Im übrigen ist zu berücksichtigen, daß der Unternehmenswert der Gesellschaft von den Gewinnerwartungen, nicht aber von der Höhe der tatsächlichen Gewinnausschüttungen beeinflußt wird. Wird auf die Gewinnerwartungen der Gesellschaft abgestellt, können die thesaurierten Erträge nicht anders behandelt werden als die ausgeschütteten Gewinne. Denn Ertrag im Sinne von § 11 Abs. 2 Satz 2 BewG ist der Betrag, über den die Anteilseigner verfügen können, indem sie ihn thesaurieren oder auf andere Weise verwenden (ausschütten). Die Höhe der Ausschüttung ist eine Folge der Anlagepolitik der Gesellschafter. Diese werden ihre Entscheidung danach treffen, ob es für sie auf längere Sicht voraussichtlich ertragreicher ist, Gewinne (Gewinnteile) zu thesaurieren oder in anderer Weise anzulegen. Diese Erwägungen wird auch ein fiktiver Käufer der Geschäftsanteile anstellen. Er wird bei seinen Kaufpreisüberlegungen berücksichtigen, daß sich die Anteilseigner dahin entschieden haben, daß eine Thesaurierung des Gewinns trotz der - seit 1. Januar 1977 nur vorübergehenden - Körperschaftsteuerbelastung die günstigere Anlageform ist. Es ist jedenfalls nicht ersichtlich, weshalb ein gedachter Erwerber der GmbH-Anteile für deren Kaufpreis deshalb weniger aufwenden sollte, weil die Gesellschafter beschlossen haben, die Gewinne nicht auszuschütten.
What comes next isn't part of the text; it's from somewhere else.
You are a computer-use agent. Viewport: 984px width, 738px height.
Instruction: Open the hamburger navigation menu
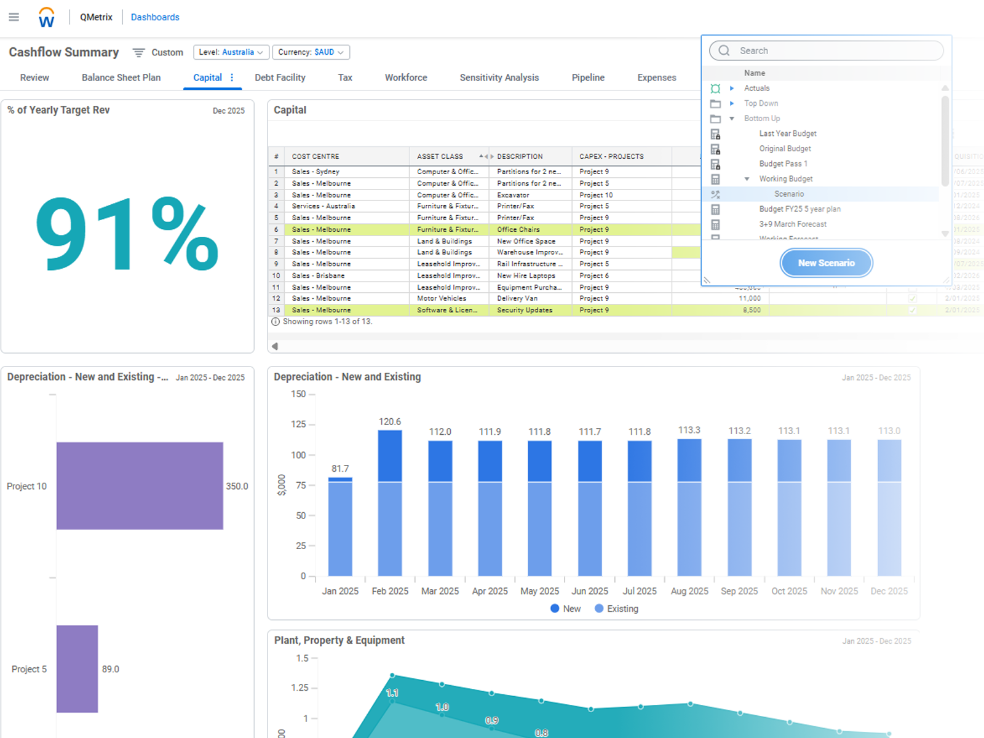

Auch der gedachte Erwerber wird berücksichtigen, daß die nicht ausgeschütteten Gewinne den Wert der Anteile positiv beeinflussen, weil sie die Ertragskraft des Unternehmens steigern (vgl. z. B. das Urteil in BFHE 130, 336, BStBl II 1980, 463, unter Hinweis auf Moxter, DB 1976, 1585).

Im Ergebnis folgt der erkennende Senat der Auffassung der Vorinstanz und sieht in dem Abschlag von 30 v. H. gemäß Abschn. 78 Abs. 5 VStR 1977 einen Ausdruck vorsichtiger Schätzung (vgl. auch Moxter, DB 1976, 1588), der regelmäßig alle Unsicherheiten im Rahmen der Ermittlung des Ertragshundertsatzes ausreichend berücksichtigt. Die von der Klägerin begehrte Erhöhung dieses Abschlags ist deshalb nicht gerechtfertigt.